Items from a dataset:
-----
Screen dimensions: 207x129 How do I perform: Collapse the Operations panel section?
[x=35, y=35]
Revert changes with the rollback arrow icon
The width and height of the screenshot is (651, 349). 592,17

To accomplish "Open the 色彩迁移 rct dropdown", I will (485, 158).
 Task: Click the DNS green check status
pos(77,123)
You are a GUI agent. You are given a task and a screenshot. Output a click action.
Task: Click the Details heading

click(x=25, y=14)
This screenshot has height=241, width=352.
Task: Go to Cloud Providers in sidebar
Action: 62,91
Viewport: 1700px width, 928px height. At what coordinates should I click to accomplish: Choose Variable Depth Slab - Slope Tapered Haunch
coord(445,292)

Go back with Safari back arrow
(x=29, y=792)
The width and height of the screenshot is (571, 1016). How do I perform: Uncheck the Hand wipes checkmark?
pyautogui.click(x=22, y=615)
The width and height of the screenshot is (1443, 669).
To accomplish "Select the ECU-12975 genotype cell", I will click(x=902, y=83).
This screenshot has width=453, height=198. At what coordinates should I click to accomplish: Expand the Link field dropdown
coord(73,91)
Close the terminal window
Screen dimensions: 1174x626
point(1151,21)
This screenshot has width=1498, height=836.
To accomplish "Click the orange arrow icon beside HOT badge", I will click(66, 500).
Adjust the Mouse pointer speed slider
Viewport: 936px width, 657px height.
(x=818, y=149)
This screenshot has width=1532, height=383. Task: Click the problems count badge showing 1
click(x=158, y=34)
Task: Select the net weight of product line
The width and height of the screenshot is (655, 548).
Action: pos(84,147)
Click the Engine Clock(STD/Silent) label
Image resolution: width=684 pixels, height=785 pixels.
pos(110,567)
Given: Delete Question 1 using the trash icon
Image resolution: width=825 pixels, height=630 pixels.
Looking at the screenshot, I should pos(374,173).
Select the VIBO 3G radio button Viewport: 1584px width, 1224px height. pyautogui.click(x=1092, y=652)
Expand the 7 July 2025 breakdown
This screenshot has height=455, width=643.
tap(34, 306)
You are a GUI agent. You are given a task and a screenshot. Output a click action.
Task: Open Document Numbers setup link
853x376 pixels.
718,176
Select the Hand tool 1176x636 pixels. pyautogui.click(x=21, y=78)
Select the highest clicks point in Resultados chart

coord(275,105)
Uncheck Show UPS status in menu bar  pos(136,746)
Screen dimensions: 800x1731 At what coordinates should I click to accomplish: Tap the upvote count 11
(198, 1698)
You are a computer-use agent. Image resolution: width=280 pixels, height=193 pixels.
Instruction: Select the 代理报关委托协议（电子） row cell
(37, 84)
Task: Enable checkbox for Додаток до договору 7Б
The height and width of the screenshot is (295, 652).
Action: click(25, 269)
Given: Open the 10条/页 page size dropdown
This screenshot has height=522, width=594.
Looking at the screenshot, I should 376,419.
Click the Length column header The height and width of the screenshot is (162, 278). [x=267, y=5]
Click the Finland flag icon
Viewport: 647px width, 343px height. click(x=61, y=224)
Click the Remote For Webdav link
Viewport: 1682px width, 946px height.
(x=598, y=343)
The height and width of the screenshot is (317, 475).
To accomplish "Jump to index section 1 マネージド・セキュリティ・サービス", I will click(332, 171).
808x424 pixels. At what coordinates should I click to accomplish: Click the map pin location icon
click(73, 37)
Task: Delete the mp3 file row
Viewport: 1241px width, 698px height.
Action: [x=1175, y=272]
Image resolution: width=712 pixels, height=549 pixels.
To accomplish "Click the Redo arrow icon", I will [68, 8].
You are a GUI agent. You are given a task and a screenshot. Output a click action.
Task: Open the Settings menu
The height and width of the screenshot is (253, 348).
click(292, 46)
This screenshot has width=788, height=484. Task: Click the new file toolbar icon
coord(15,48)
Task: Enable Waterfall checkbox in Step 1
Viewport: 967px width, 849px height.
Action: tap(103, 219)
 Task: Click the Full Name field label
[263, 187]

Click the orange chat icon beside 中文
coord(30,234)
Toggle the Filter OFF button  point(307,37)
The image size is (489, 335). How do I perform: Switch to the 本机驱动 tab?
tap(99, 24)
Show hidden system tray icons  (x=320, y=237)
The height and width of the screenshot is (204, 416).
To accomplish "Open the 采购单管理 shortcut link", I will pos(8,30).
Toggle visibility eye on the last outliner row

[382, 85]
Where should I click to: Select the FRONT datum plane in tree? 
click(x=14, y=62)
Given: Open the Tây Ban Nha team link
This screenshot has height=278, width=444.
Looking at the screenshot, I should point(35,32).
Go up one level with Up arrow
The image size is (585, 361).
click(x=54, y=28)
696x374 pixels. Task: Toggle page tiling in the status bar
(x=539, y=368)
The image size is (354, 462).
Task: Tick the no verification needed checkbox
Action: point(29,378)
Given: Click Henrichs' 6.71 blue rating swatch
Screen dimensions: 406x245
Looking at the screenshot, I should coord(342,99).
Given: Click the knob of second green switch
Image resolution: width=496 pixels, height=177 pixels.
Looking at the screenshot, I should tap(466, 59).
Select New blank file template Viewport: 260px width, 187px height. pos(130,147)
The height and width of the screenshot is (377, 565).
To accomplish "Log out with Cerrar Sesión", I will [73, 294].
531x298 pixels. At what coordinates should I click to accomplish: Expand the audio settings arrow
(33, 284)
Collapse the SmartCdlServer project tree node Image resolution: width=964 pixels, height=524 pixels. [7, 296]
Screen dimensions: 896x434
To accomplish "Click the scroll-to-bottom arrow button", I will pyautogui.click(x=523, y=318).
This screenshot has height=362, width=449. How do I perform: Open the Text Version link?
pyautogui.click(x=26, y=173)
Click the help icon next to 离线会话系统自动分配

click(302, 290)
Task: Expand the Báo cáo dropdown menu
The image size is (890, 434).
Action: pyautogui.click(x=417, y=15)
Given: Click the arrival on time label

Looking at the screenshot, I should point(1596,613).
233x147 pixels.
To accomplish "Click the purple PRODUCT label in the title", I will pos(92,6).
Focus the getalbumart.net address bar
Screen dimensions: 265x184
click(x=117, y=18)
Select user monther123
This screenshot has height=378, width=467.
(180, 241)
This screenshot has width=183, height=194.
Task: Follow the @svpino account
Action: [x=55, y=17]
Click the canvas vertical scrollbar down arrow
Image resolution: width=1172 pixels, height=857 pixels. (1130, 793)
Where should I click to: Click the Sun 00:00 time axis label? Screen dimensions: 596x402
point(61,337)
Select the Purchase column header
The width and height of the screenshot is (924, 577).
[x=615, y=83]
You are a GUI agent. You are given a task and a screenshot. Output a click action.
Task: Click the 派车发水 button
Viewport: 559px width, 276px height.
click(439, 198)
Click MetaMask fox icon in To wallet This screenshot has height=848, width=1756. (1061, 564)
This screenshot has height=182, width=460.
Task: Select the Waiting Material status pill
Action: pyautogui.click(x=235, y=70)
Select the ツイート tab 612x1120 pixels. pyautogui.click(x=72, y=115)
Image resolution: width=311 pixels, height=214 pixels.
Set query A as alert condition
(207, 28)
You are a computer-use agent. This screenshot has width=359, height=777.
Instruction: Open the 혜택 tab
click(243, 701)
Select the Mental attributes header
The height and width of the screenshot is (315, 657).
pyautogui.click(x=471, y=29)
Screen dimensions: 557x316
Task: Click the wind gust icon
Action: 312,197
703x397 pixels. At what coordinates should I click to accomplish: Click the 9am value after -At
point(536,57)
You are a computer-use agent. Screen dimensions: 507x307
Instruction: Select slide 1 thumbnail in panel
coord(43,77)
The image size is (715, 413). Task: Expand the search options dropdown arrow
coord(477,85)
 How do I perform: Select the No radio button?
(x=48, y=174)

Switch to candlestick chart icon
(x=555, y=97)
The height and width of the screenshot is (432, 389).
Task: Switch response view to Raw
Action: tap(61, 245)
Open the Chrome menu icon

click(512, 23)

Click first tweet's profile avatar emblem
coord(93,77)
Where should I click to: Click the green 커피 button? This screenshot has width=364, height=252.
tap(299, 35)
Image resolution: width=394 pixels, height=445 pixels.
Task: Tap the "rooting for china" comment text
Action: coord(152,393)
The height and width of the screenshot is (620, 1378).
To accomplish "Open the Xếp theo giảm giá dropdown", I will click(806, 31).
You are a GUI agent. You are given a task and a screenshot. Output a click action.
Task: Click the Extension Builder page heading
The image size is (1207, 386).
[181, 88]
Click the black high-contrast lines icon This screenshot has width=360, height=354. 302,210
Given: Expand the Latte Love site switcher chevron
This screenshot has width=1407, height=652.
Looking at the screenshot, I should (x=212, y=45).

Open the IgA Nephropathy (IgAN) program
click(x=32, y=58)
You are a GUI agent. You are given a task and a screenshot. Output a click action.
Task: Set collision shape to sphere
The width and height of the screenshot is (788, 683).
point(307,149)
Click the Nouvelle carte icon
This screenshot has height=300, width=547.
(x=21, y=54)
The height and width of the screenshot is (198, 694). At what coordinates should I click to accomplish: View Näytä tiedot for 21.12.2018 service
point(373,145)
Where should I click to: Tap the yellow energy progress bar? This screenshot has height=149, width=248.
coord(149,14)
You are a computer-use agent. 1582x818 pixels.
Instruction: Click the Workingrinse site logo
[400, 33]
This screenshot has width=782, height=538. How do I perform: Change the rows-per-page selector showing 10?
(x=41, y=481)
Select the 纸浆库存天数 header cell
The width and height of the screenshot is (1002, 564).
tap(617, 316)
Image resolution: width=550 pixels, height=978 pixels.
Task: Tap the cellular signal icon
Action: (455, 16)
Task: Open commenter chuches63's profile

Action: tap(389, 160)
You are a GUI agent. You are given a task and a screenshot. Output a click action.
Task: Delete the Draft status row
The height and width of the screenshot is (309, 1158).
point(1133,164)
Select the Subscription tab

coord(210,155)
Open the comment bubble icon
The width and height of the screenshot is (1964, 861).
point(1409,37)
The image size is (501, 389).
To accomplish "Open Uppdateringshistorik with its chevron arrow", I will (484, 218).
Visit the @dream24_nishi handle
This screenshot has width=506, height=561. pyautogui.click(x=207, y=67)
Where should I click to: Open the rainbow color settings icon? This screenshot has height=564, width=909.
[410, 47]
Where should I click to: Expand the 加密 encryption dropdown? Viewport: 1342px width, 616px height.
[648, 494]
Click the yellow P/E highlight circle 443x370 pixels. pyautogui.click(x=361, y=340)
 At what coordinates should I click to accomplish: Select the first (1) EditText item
-----
What you need to do:
Write down exactly the span of lines above from the one containing "Toggle the Filter" to the one containing "The height and width of the screenshot is (204, 416).", both ends included.

Answer section:
Toggle the Filter OFF button  point(307,37)
The image size is (489, 335). How do I perform: Switch to the 本机驱动 tab?
tap(99, 24)
Show hidden system tray icons  (x=320, y=237)
The height and width of the screenshot is (204, 416).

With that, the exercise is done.